TASK ITEM: Each line of the data below that carries the word "agent" needs to be copied.

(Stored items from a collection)
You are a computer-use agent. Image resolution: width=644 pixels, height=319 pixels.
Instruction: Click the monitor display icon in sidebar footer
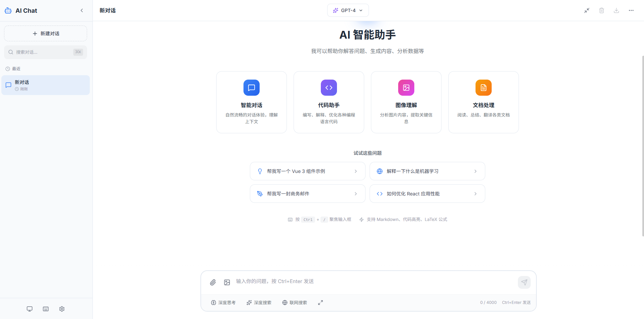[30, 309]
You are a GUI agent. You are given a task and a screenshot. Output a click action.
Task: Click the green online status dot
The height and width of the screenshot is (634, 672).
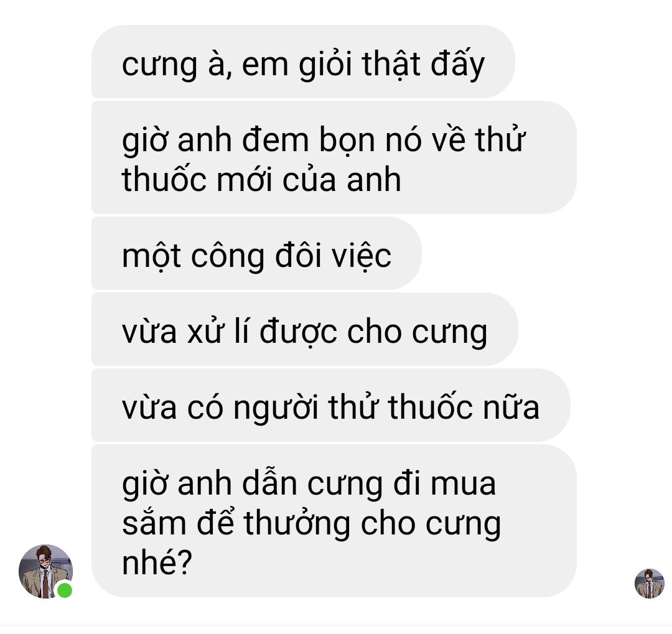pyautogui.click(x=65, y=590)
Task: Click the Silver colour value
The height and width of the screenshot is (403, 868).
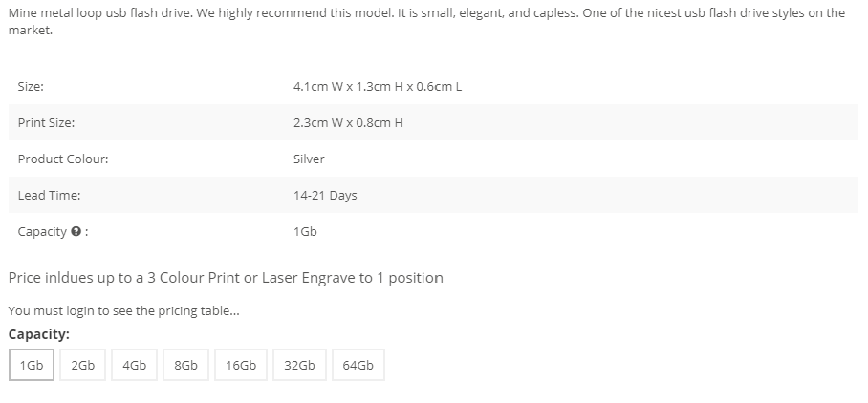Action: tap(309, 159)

ANSWER TO THE EXERCISE:
You are a computer-use agent. Image resolution: width=644 pixels, height=319 pixels.
You are a GUI agent. You are given a task and a screenshot. Output a click action.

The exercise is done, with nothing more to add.